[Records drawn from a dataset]
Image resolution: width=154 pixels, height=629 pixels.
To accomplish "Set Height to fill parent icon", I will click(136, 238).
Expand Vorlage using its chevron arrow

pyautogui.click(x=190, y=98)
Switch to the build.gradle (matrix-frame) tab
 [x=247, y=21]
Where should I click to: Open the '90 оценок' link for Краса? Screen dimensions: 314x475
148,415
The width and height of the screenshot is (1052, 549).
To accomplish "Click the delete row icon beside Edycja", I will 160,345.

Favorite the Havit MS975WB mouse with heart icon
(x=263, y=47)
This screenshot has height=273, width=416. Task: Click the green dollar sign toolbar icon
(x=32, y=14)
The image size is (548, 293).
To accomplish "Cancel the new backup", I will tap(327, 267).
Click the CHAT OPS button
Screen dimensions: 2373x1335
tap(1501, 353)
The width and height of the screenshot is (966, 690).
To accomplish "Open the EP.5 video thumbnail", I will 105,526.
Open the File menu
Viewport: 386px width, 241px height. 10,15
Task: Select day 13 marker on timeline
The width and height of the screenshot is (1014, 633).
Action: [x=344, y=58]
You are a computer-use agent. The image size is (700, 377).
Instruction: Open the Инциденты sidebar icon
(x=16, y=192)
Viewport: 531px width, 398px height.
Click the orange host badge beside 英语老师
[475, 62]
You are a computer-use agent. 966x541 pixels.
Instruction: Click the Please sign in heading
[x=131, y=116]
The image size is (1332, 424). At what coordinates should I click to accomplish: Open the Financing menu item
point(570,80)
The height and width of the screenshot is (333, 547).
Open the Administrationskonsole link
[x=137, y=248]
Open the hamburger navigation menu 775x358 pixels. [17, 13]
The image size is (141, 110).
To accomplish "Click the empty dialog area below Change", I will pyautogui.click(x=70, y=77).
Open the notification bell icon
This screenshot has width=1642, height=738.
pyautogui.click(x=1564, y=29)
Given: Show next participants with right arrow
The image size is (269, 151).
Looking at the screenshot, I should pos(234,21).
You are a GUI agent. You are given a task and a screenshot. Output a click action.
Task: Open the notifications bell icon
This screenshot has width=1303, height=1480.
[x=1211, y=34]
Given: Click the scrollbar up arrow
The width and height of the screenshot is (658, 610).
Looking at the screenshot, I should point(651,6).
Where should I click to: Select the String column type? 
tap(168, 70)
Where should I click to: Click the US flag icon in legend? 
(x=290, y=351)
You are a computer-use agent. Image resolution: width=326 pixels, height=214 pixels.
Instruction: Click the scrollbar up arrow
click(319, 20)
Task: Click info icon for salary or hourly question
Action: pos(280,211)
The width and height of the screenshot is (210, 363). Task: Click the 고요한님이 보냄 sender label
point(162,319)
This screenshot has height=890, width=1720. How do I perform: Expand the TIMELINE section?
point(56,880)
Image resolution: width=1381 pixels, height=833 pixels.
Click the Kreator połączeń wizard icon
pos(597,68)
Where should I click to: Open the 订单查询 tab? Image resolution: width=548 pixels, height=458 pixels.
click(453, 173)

__Goal of the exercise__:
An exact reproduction of all the entries, complete to the last line, is needed.

__Completed exercise__:
Image resolution: width=154 pixels, height=629 pixels.
To accomplish "Set Height to fill parent icon", I will click(136, 238).
Expand Vorlage using its chevron arrow

pyautogui.click(x=190, y=98)
Switch to the build.gradle (matrix-frame) tab
 [x=247, y=21]
Where should I click to: Open the '90 оценок' link for Краса? Screen dimensions: 314x475
148,415
The width and height of the screenshot is (1052, 549).
To accomplish "Click the delete row icon beside Edycja", I will 160,345.

Favorite the Havit MS975WB mouse with heart icon
(x=263, y=47)
This screenshot has height=273, width=416. Task: Click the green dollar sign toolbar icon
(x=32, y=14)
The image size is (548, 293).
To accomplish "Cancel the new backup", I will tap(327, 267).
Click the CHAT OPS button
Screen dimensions: 2373x1335
tap(1501, 353)
The width and height of the screenshot is (966, 690).
To accomplish "Open the EP.5 video thumbnail", I will 105,526.
Open the File menu
Viewport: 386px width, 241px height. 10,15
Task: Select day 13 marker on timeline
The width and height of the screenshot is (1014, 633).
Action: [x=344, y=58]
You are a computer-use agent. The image size is (700, 377).
Instruction: Open the Инциденты sidebar icon
(x=16, y=192)
Viewport: 531px width, 398px height.
Click the orange host badge beside 英语老师
[475, 62]
You are a computer-use agent. 966x541 pixels.
Instruction: Click the Please sign in heading
[x=131, y=116]
The image size is (1332, 424). At what coordinates should I click to accomplish: Open the Financing menu item
point(570,80)
The height and width of the screenshot is (333, 547).
Open the Administrationskonsole link
[x=137, y=248]
Open the hamburger navigation menu 775x358 pixels. [17, 13]
The image size is (141, 110).
To accomplish "Click the empty dialog area below Change", I will pyautogui.click(x=70, y=77).
Open the notification bell icon
This screenshot has width=1642, height=738.
pyautogui.click(x=1564, y=29)
Given: Show next participants with right arrow
The image size is (269, 151).
Looking at the screenshot, I should pos(234,21).
You are a GUI agent. You are given a task and a screenshot. Output a click action.
Task: Open the notifications bell icon
This screenshot has width=1303, height=1480.
[x=1211, y=34]
Given: Click the scrollbar up arrow
The width and height of the screenshot is (658, 610).
Looking at the screenshot, I should point(651,6).
Where should I click to: Select the String column type? 
tap(168, 70)
Where should I click to: Click the US flag icon in legend? 
(x=290, y=351)
You are a computer-use agent. Image resolution: width=326 pixels, height=214 pixels.
Instruction: Click the scrollbar up arrow
click(319, 20)
Task: Click info icon for salary or hourly question
Action: pos(280,211)
The width and height of the screenshot is (210, 363). Task: Click the 고요한님이 보냄 sender label
point(162,319)
This screenshot has height=890, width=1720. How do I perform: Expand the TIMELINE section?
point(56,880)
Image resolution: width=1381 pixels, height=833 pixels.
Click the Kreator połączeń wizard icon
pos(597,68)
Where should I click to: Open the 订单查询 tab? Image resolution: width=548 pixels, height=458 pixels.
click(453, 173)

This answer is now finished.